English Language Development

(Elliott) #1
Vignette 7.3. Reading, Analyzing, and Discussing
Complex Texts in American Literature
Integrated ELA/Literacy, ELD, and History in Grade Eleven (cont.)

Previously, the class read other texts and addressed text-dependent questions using a similar
procedure, so they are familiar with the task. Additionally, Ms. Robertson previewed the content
of the present text, as well as the meanings of the text-dependent questions, with the EL
students at the Emerging level to ensure that they would be able to fully engage in the task.
Before students read the text independently, Ms. Robertson briefly explains the meaning
of several terms that she anticipates may be unfamiliar to students (i.e., decade, blotted out,
gradual stages, clamor, remnants). She does not spend much time explaining these terms, nor
does she tell students the meaning of all of the words that may be unfamiliar.
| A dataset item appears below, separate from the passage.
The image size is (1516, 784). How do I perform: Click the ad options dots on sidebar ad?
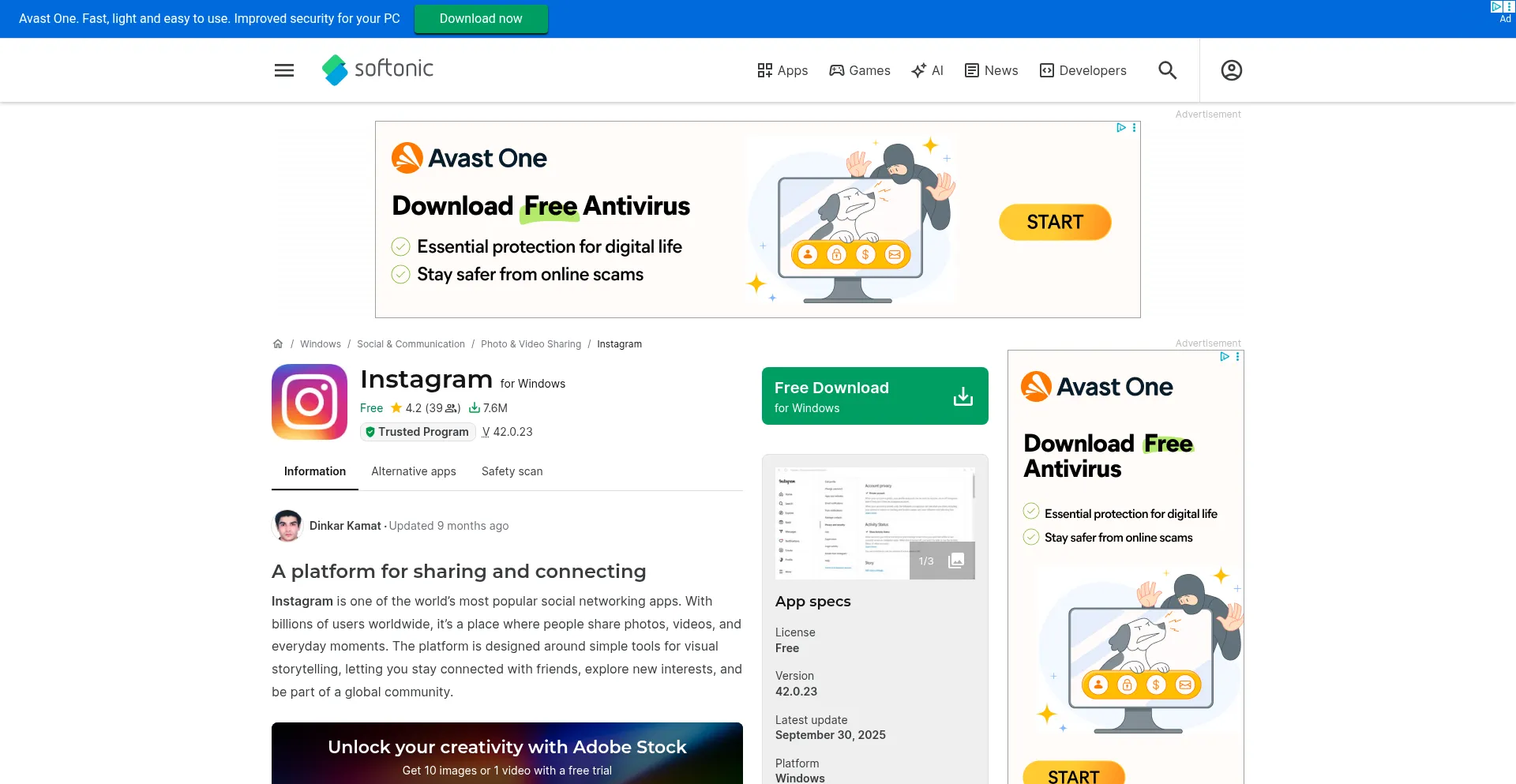[1237, 357]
Her students
know that in complex texts, much of the language will be challenging, and they are accustomed
to identifying words that are unclear to them, looking at the text surrounding unfamiliar words
to determine the words’ meanings, using their dictionaries and/or thesauruses, and asking one
another for clarification about word meanings during conversations.
Ms. Robertson uses a strategy called “1–2–4,” where students first write down their
responses to the questions (“1”), then take turns asking the questions and sharing their
responses with a partner (“2”), and finally discuss the same questions in a group of four (“4”).
Each table has four students. (Later in the year, once all students are able to fully participate
in extended conversations, she will decrease the level of scaffolding and skip step “2.”) The
students’ handout follows.

Bury My Heart at Wounded Knee – Excerpt (p. 7) and Focus Questions

The decade following the establishment of the “permanent Indian frontier” was a bad
time for the eastern tribes. The great Cherokee nation had survived more than a hundred
years of the white man’s wars, diseases, and whiskey, but now it was to be blotted
out. Because the Cherokees numbered several thousands, their removal to the West
was planned to be in gradual stages, but the discovery of Appalachian gold within their
territory brought on a clamor for their immediate wholesale exodus. During the autumn
of 1838, General Winfield Scott’s soldiers rounded them up and concentrated them into
camps. (A few hundred escaped to the Smoky Mountains and many years later were
given a small reservation in North Carolina.) From the prison camps they were started
westward to Indian Territory. On the long winter trek, one of every four Cherokees died
from cold, hunger, or disease. They called the march their “trail of tears.” The Chocktaws,
Chickasaws, Creeks, and Seminoles also gave up their homelands in the South. In the
North, surviving remnants of the Shawnees, Miamis, Ottowas, Hurons, Delawares, and
many other once mighty tribes walked or traveled by horseback and wagon beyond the
Mississippi, carrying their shabby goods, their rusty farming tools, and bags of seed
corn. All of them arrived as refugees, poor relations, in the country of the proud and free
Plains Indians (Brown, 1970, p. 7).
Guiding Questions:
How is the experience of the Native Americans during this period of history depicted in
the text?
What is happening in this section, and who or what is involved?
What was the “permanent Indian frontier”?
Who was being removed to the West and why?